Bryony Gordon, successful columnist with the Sunday Telegraph, deviates from the typical pattern not because of her lack of privilege – this is a lady doing well for herself – but because she acknowledges that even as she was in a very dark hole mentally, her work was going well. She writes about the fun stuff, about how her drug and alcohol dependency facilitated both socialising for work and penning cheeky columns about her life as a ‘single lady’. Though, as she admits, the older one gets in this role, the more awkward it becomes and the more pitying looks one gets: “No single woman in her thirties wants to be described as a character.
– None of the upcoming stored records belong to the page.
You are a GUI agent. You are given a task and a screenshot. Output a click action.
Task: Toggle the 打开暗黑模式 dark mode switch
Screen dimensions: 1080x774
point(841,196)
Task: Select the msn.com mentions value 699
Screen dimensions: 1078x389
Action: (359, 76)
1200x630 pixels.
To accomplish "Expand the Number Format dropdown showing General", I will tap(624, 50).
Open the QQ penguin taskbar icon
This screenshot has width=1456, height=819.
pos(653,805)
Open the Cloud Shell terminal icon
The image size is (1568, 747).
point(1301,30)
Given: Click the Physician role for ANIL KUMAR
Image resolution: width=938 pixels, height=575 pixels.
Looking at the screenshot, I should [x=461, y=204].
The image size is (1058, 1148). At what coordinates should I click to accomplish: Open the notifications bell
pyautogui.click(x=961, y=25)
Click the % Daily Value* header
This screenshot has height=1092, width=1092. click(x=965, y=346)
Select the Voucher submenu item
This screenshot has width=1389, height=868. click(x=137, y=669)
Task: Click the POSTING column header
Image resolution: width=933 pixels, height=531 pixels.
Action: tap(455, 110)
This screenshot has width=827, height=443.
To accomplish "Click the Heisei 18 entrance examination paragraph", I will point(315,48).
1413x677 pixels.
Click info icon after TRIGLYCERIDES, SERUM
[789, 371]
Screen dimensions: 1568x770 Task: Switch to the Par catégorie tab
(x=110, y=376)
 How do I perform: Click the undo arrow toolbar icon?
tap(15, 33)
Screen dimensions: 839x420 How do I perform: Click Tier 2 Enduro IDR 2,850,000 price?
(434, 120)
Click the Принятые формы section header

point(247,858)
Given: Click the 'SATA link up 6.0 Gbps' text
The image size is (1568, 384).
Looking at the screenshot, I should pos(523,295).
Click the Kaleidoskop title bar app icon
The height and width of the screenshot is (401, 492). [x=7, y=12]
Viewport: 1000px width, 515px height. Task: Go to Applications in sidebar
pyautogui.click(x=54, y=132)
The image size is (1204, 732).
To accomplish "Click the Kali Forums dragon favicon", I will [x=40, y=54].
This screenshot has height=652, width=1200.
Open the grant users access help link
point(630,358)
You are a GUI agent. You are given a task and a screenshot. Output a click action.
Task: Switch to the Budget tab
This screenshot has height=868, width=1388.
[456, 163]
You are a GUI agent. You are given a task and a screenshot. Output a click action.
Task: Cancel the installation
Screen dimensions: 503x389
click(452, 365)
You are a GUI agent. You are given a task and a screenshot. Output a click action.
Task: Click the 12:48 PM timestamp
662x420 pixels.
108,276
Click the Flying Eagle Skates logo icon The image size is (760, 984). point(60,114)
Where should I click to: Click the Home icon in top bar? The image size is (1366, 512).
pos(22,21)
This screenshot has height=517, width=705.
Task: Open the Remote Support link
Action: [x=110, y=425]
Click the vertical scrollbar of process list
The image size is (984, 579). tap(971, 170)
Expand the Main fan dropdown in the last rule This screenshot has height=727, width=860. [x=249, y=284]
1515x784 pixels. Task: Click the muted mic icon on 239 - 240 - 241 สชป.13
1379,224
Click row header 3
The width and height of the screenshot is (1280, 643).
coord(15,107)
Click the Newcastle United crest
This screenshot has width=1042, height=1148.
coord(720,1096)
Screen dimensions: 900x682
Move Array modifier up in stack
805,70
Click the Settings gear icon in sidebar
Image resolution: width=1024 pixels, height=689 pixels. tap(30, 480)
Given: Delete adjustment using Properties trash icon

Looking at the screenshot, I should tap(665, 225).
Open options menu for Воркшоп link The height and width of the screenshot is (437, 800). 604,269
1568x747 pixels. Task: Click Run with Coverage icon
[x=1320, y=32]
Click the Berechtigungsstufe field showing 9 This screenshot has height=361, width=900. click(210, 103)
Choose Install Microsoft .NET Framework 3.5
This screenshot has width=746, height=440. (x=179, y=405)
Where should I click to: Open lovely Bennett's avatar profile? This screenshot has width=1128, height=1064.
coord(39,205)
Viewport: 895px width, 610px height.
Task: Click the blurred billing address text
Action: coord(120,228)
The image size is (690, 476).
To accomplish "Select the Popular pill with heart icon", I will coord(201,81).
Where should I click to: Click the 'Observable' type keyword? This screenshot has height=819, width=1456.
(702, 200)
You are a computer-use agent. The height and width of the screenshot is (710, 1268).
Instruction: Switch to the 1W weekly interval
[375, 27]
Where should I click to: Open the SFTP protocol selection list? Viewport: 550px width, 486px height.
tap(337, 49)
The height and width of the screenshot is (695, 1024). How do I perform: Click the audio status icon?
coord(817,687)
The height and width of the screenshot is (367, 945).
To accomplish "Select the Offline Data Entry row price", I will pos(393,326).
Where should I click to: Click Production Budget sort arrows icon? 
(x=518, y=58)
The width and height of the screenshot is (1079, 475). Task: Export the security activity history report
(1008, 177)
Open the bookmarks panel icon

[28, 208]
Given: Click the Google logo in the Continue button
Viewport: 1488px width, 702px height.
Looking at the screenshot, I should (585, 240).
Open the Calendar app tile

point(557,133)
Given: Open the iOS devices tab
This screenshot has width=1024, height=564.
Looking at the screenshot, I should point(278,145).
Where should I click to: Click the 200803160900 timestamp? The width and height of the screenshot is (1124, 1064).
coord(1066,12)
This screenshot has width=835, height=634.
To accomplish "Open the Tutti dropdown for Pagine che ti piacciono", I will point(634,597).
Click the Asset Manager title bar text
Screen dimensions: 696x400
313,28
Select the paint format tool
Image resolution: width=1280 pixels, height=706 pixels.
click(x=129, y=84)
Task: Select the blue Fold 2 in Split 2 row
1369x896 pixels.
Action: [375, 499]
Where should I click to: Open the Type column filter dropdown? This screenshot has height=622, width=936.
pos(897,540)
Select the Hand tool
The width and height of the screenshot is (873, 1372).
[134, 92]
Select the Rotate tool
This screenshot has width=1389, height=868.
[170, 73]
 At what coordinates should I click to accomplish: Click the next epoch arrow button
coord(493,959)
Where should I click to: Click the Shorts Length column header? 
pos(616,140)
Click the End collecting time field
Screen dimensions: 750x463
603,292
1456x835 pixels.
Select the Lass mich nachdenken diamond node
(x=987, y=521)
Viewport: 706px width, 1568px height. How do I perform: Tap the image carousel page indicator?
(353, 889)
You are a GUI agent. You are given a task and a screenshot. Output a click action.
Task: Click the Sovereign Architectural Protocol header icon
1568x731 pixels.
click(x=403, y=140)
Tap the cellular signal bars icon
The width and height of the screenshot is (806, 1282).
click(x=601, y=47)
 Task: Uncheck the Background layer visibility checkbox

We should – it’s good to be a character, much better than relying solely on your looks – but we don’t.”
This is Gordon’s second memoir, but it’s her first to address the OCD that kicked in aged twelve and had her on medication by age seventeen. Despite the severity of this condition – and she conveys the repetitive, terrifying, unstoppable thoughts expertly on the page – she also handles it with a lightness of touch and casual asides, cheerfully acknowledging her worries about her alopecia preoccupying her over things like bringing the iron to work so that she won’t have to worry about it having been left on. She is scared all of the time: worried she’s done something terrible despite all evidence to the contrary. Worried she’s capable of it.
This is the origin point of other problems that plague her throughout her twenties and thirties. She develops an eating disorder, reflecting that, “My body had never felt like mine, not really. I realise that now, with age and lines and fat and the tiniest bit of wisdom. Does any young woman feel as if her body is hers, anyway?” Making herself throw up feels normal, yet it also must be hidden. On the surface it looks like she’s doing well. Later, when she recovers from this and stops taking cocaine, the weight gain is visibly disapproved of by various peers, even as she is healthier and happier. We don’t mind how unhappy women are if they’re thin, after all.
Then there are the bad relationships, the toxic liaisons that she’s particularly susceptible to in a quest for passion and excitement. While she takes responsibility for her commitment to these various problematic men, it’s also clear that they are the sort who seek out vulnerable women. And after all, she is ‘crazy’ – it’s so much easier to gaslight a girlfriend who already has a diagnosis.
“Relationships like this, they creep up on you slowly. They wouldn’t happen any other way. Like praying mantises, they dance seductively in front of you to lure you in before biting your head off. They work by stealth, and before you know it you are declaring undying love to a man who seems sometimes to hate you. Except what you’re feeling isn’t love, not really. It’s fear. It’s fear of him, fear of yourself, fear of being alone.”
There is a happy ending of sorts to all this – Gordon is now married with a small girl – but despite some of the coping mechanisms having been put in their place, she still has OCD, and is still prone to relapses. An epilogue reveals how writing the book triggered one of these, how difficult it is to write about mental illness without it tugging at you. The honesty here makes this a more, rather than less, optimistic read. Good things can happen to messed-up girls and women. But they also need to help themselves, to be open to it, to do what they can and seek help for the things they can’t. This is a book that’s both breezy and smart, funny and insightful. Gordon is the antithesis of self-pitying without being a Pollyanna, and is firm about the purpose of the book: not to lecture anyone else, but to share her story in the hope that others might speak up too.